Yesterday, I was about to drive to my daughter’s house for the delayed Christmas dinner (due to my unexpected operation a few weeks ago) for me, her mother, and the latter’s husband. She texted me that she would have the leftovers, including mac and cheese.
Mac and cheese? It was the first time she said this food to me in her 33-year life. Well, I might not told her about this food before.
After arriving there, I learned she did not make it, but she ordered the Christmas package from the Honey Baked Hams store.
Three decades ago, I worked as a kitchen aide at the Kings Creek Country Club in Rehoboth Beach, DE (while looking for a suitable job.) One night, we served the pre-Prom dinner for local high school students. The first food running out was Mac and Cheese!! It caused me to wonder why this food is so popular.
Mac and cheese made the national news briefly after the media found out that a teenage Chelsea Clinton only wanted macaroni and cheese — the kind in the blue box — for dinner.
The former White House chef, Chef John Moeller, had a tiny bit.
One night, somewhat early on in her father's administration, Chelsea Clinton was eating alone and asked for macaroni and cheese. After Moeller whipped up a bechamel sauce with fancy cheese from scratch, she thanked him kindly but said she preferred the Kraft mac from the blue box.
Suddenly, Michelle Obama banned Chelsea Clinton's Favorite Dish from the White House.
Michelle told Cooking Light magazine to explain:
My kids loved the macaroni and cheese in a box. And [Sam] said, if it’s not real food, then we’re not going to do it. If we want macaroni and cheese, we’ll cook it with real milk and real cheese. He said there’s nothing wrong with mac and cheese, but it’s got to be real food.

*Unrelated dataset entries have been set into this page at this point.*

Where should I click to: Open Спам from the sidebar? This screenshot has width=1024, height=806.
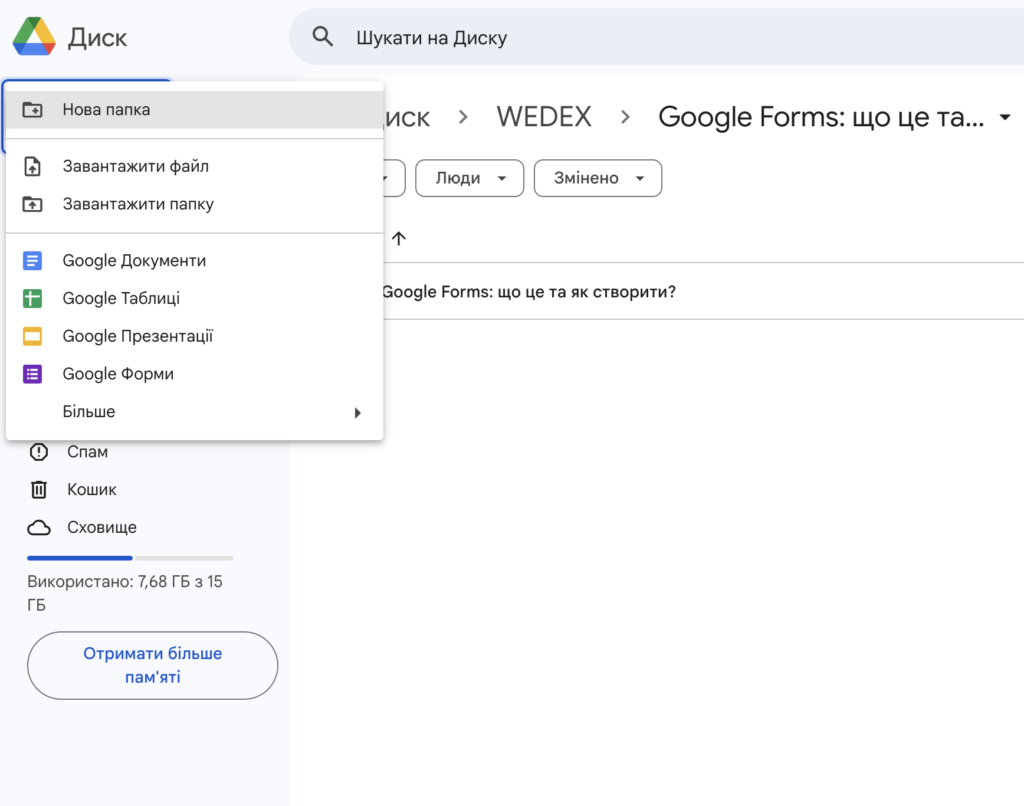(88, 451)
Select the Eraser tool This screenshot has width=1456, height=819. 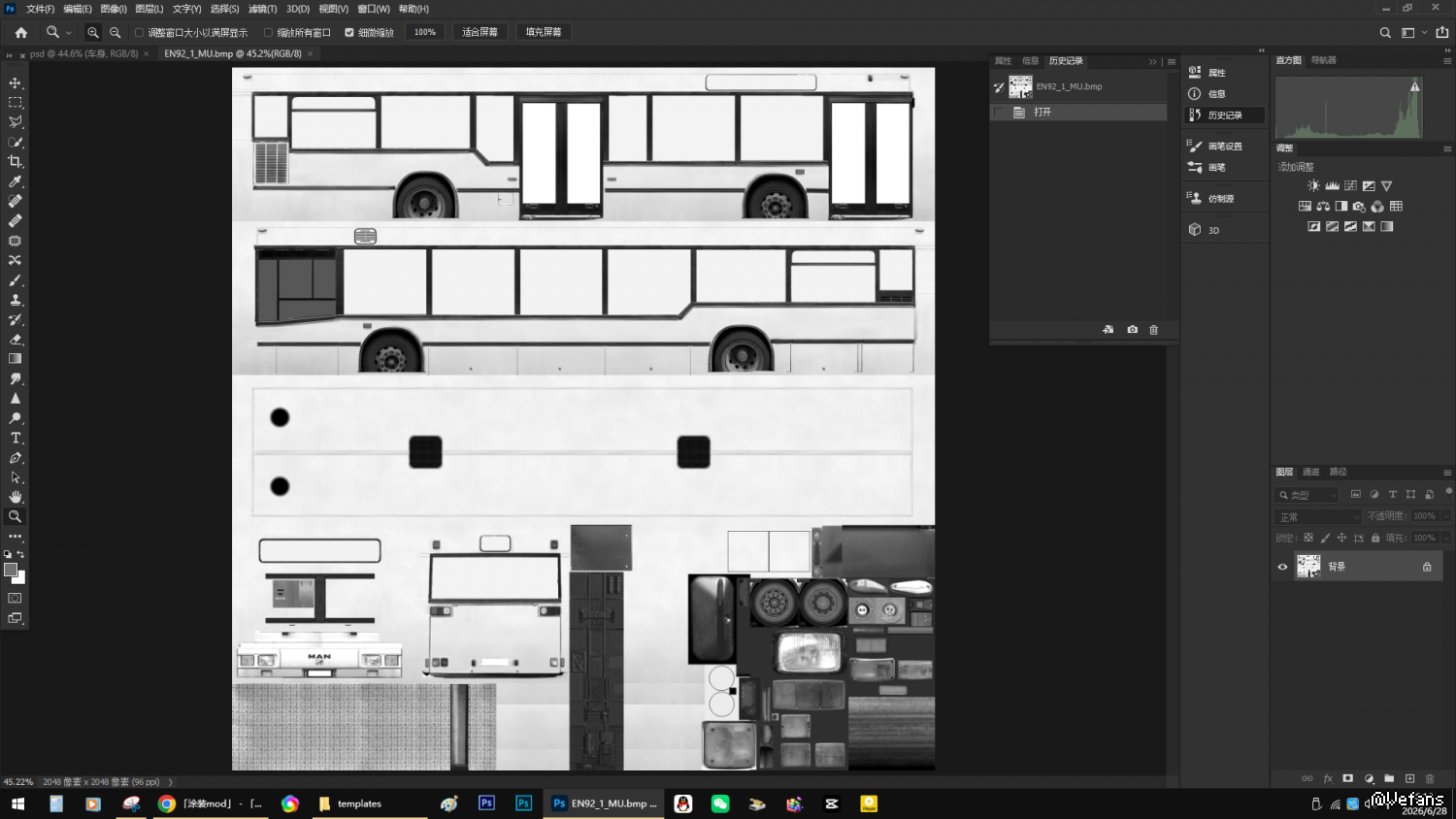16,340
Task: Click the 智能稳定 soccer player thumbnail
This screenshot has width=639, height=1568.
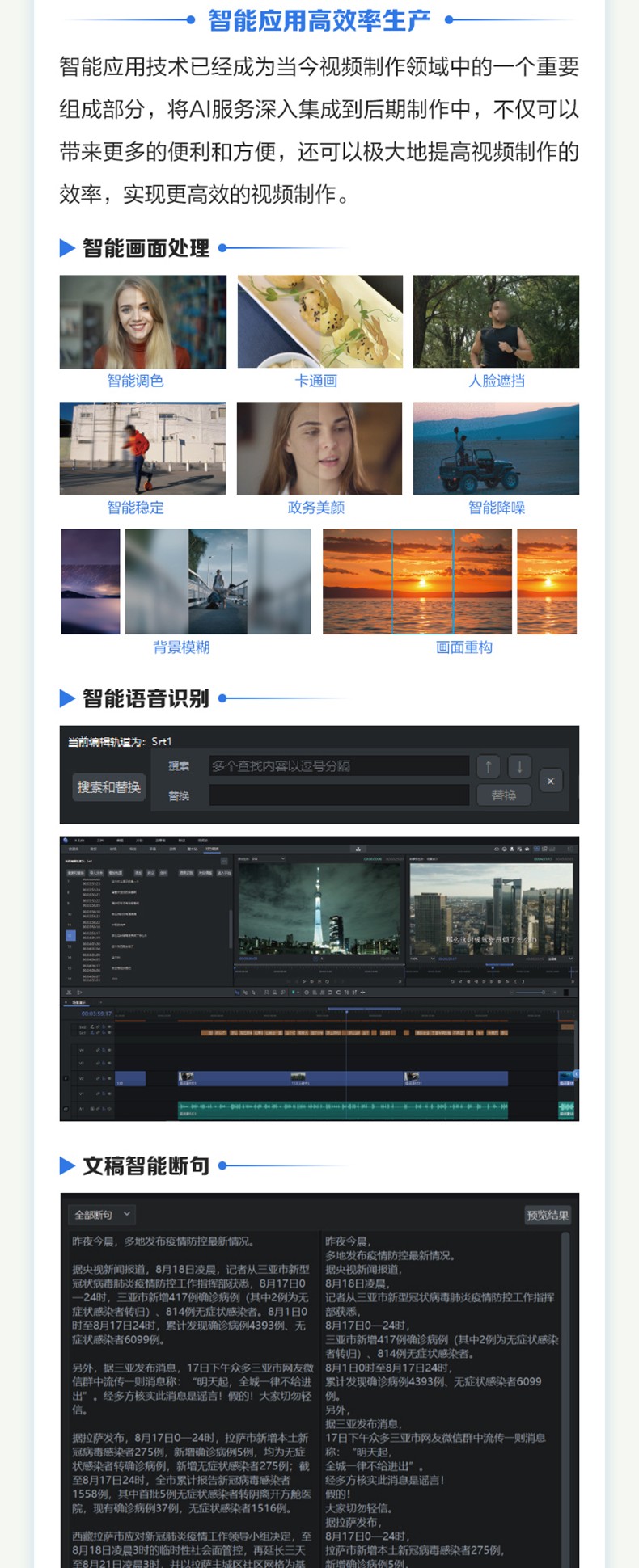Action: (x=143, y=448)
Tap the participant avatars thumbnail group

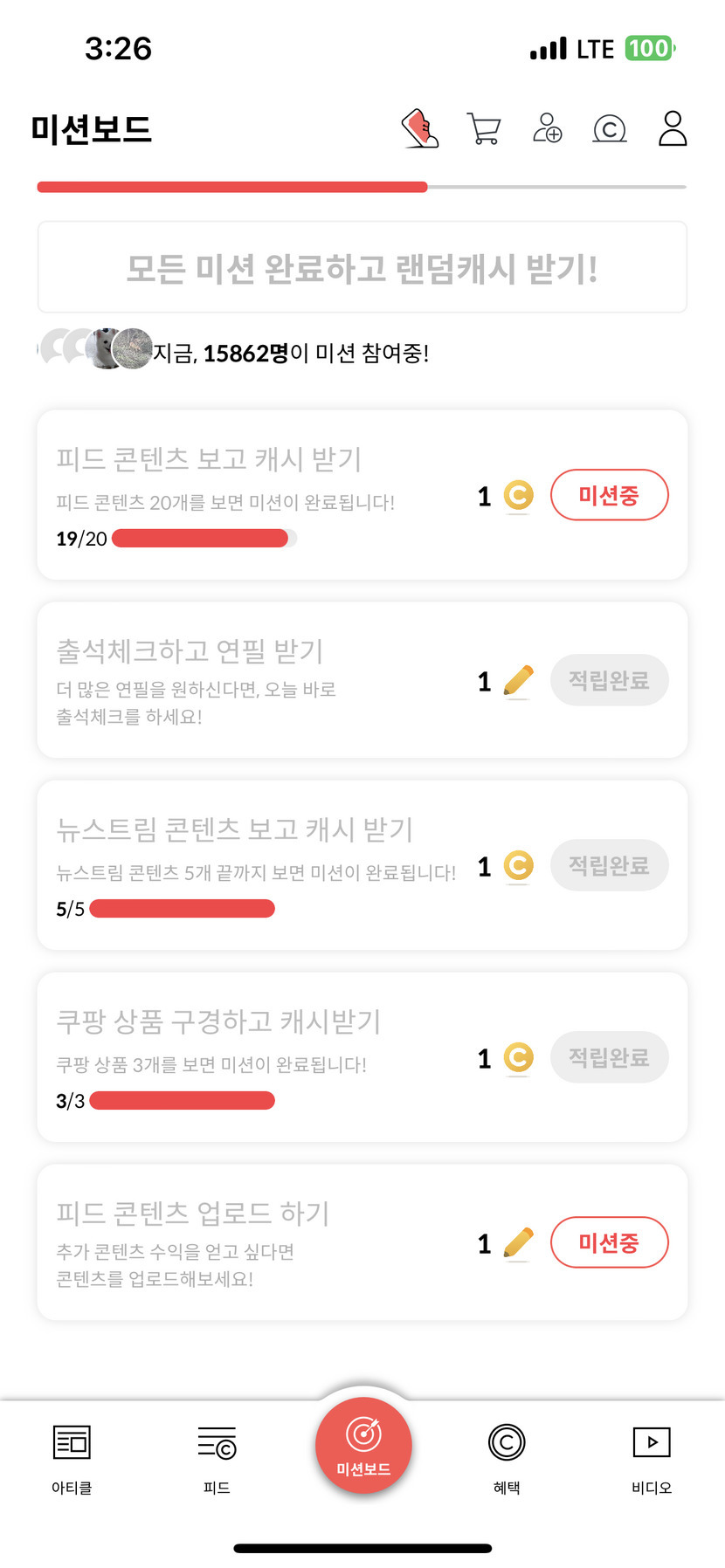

So my oldest daughter [Malia], who was probably 8 at the time, he took a block of cheese, and he said, if you can cut this cheese up into the powder that is the cheese of the boxed macaroni and cheese, then we’ll use it. She sat there for 30 minutes trying to pulverize a block of cheese into dust. I mean, she was really focused on it, and it just didn’t work, so she had to give up. And from then on, we stopped eating macaroni and cheese out of a box, because cheese dust is not food, as was the moral of that story.
Guess who popularized the mac and cheese in America?
Watch the video “The Secret History of Mac & Cheese in 109 Seconds.”
Yeah, Thomas Jefferson introduced America to mac and cheese at a White House dinner in 1802, and the rest is history.
However, Slave James Hemings was the real inventor of Mac and Cheese –not Thomas Jefferson. (Yes, he was Sally Hemings's brother.)
Read a whole story about Thomas’ chef, “Love Mac and Cheese? You can thank the slave of a founding father for it.”
Recently, I asked my daughter if she recalled that her grandmother (my mother) cooked Mac and Cheese for her while visiting her grandparents. She replied that it was a long time but did not remember it.
Yes, my mother did not cook Mac and Cheese or any food with real cheese while I grew up. The reason was that my dad disliked cheese! I wish to know why, but both parents were gone.
Love this story! And like your dad I'm not crazy about cheese (with the exception of pizza).